St. Albert Catholic High School
33 Malmo Drive
Tickets: $15/adults; $12/students. $60/five-pack. Call 780-459-7781 to reserve.

Women have always had a soft spot for Euripides, a supposed champion of the weaker sex’s rights. Much of this is due to one of his lesser-known plays, The Trojan Women, one of history’s great anti-war plays.

While the men of the Trojan War either fought valiantly or turned tail and ran, the women were its real losers. The wives and mothers were widowed, raped and saw their children murdered. This is before they were parceled out to the victorious Greeks as concubines and slaves.

Never one to shy away from a challenge, St. Albert Catholic High School drama director Debbie Dyer takes Euripides’ tragedy into new territory. The Trojan Women has a four-day run at St. Albert Catholic high from March 13 to 16.

Dyer explains that Euripides wrote the play at a time of peace just after a 10-year war between Athens and Sparta.

“It’s a reflection on what people had to go through. It’s a reflection of what war leaves behind – the aftermath, the castoffs,” Dyer says.

“In the modern world we resign ourselves to not think about it. After the war, what’s left? Statues topple, people proclaim victory and then the cameras disappear. The stories disappear from the newspapers and it’s over. But it’s not over for the people left behind. It’s just starting.”

Led by the great Queen Hecuba, the imprisoned women cry over their fallen city and an uncertain fate as slaves in a foreign land. Hecuba’s husband King Priam and her two sons are slaughtered leaving her to provide leadership to the remaining Trojans.

Actress Marie Mavko, who wears Hecuba’s mantle, has delved into a deep character study for the role.

“She brings a range of emotion and experience to the character. She’s walked through it. At one point she has a lengthy monologue, but she never loses heart. She lives those moments of despair. But she also has an iron will that is undeniable and we can feel it in Marie’s performance.”

Her daughter Cassandra (Alex Dawkins) goes mad and her daughter-in-law Andromache (Karina Cox) must relinquish her young son to be thrown over the battlements.

“Both are frightfully complex and demanding roles,” Dyer says.

Only Helen (Sarah Lawless) finds a bit of breathing space knowing that her Athenian husband King Menelaus (Matthew Kluk) still loves her.

“She plays on his love,” Dyer says. “She uses and manipulates.”

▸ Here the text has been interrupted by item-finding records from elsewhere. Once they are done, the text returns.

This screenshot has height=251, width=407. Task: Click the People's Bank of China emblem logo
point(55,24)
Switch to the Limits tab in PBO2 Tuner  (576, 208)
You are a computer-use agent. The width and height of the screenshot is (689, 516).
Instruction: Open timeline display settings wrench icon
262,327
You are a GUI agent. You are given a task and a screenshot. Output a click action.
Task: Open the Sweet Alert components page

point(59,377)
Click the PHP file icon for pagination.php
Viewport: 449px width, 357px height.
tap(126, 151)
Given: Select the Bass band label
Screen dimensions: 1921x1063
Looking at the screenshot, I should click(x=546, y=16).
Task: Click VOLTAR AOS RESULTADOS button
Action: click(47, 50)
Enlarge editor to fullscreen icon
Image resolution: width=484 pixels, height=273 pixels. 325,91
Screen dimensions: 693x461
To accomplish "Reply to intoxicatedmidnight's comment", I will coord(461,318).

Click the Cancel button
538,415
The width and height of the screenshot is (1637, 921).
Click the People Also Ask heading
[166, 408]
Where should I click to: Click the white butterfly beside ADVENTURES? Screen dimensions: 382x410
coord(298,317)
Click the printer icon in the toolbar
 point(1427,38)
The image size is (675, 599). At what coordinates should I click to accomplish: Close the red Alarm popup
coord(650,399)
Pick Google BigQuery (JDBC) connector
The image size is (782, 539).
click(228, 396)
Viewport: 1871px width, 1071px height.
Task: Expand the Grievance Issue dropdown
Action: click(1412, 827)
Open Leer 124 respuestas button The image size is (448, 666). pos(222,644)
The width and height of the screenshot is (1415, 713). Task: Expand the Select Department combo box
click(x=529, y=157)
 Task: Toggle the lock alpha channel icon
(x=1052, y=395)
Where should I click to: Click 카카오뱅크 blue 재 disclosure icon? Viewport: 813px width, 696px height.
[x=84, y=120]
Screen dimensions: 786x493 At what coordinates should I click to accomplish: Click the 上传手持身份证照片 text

One of the truly unique aspects of this tragedy is the production elements. First off, the theatre will be configured into alley staging. The audience will sit on opposite sides of a dirt walk, where the women are marched out of Troy to their doom.

In addition, fashion and food teacher Christine Sampson worked with Grade 12 students to build 80 per cent of the costumes. Constructed with a palette borrowed from the elements, the fabric was even dyed by hand to obtain the right tones.

“I’m dedicating this play to the memory of my mom and watching my son enter the world,” Dyer says. “There’s something inside the play that speaks to the cycle of life. It’s that emotion that brought me to the play and I hope there is something in it you can relate to.”